Bootstrapping issue: No clear path to reproduce results
jim-kukla opened this issue · 7 comments
Thanks for sharing this experiment.
I'm trying to get it working to reproduce your results, but it seems like there's a bootstrapping problem.
- Running either script produces an error that some required resource doesn't exist in
models/
. - Assuming
insurace_qa_eval.py
is the top-level script, I've made some modifications to uncomment the "save embeddings" portion of the script, but I'm still waiting for it to finish running. - It also looks like it will next need to invoke the
__main__
block to producemodels/word2vec_100_dim.h5
in insurance_qa_embeddings.py in order to finish bootstrapping.
Is that the right approach for getting this running? If so, I'll open a PR when I've got it all working.
Did you download the dataset from here? I'm not sure which resource it could be. Could you reproduce the error message?

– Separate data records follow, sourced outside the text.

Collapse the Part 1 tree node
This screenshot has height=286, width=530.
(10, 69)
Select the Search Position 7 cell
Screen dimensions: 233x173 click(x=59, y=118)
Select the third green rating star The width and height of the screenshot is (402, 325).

Yep, the word2vec_100_dim.h5
was the output of using Gensim's Word2Vec model merged with the result of training a 100-dimension EmbeddingModel
. I haven't formalized this yet, mostly I've been trying out different word embeddings to see what works. I think once something works well I will put the weight file on Github for general use.
I'd appreciate it if you wanted to open a PR for a stand-alone script. Let me know if you have more questions.

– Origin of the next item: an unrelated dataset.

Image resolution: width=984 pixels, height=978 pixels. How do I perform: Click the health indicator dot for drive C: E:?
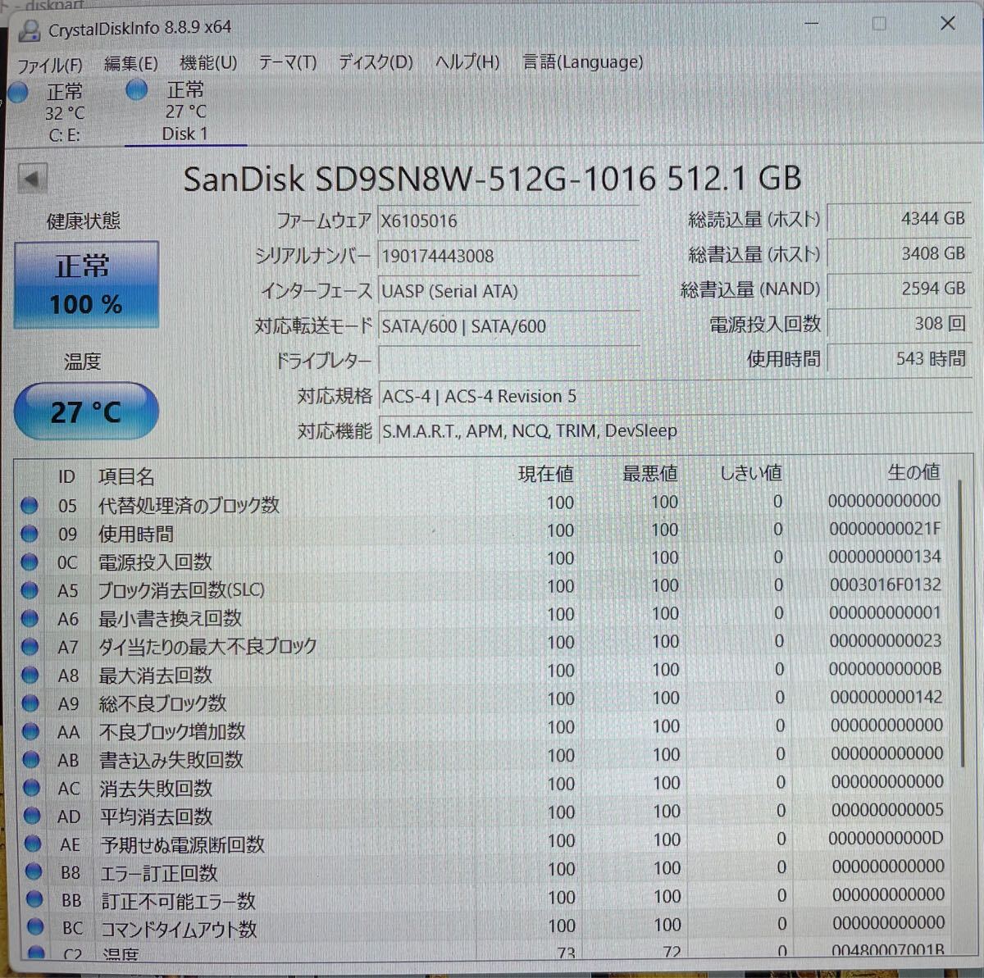(18, 93)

I went ahead and added the word embeddings I've been using to Github
Which word2vec output you are considering here ?
When we save gensim word2vec model we get typically following files -
outfilename, outfilename.syn1neg, outfilename.syn0.np, outfilename.syn1.np
Which one maps to ".h5" you mentioned above or word2vec_100_dim.embeddings you uploaded ?
Also couldn't see "word_embeddings.py" where you might have written something related to this.
syn0
is the equivalent of the Keras embedding layer I believe, that's what I've been using. It's really these lines:
weights = np.load('word2vec_100_dim.embeddings')

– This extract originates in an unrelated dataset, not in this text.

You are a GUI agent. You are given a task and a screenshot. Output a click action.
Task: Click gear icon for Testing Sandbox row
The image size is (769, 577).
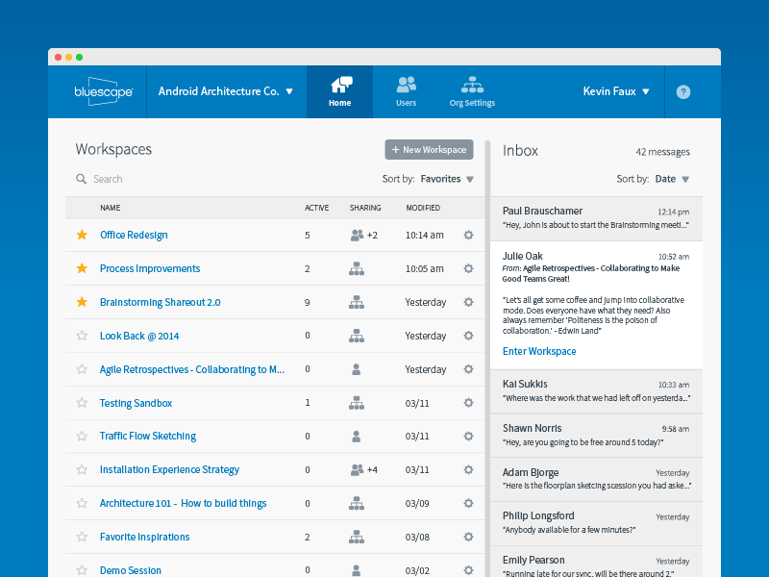[468, 403]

language_model = model.prediction_model.layers[2]
language_model.layers[2].set_weights([weights])
@codekansas Yes, I did have the insurance_qa_python
repo cloned and had all the data_paths set properly.
Thanks for adding those .h5
entries. I'll take a look shortly and let you know if everything's working for me.
Hi, do you mean outfilename.syn0.np = word2vec_100_dim.embeddings?
It might be different depending on your version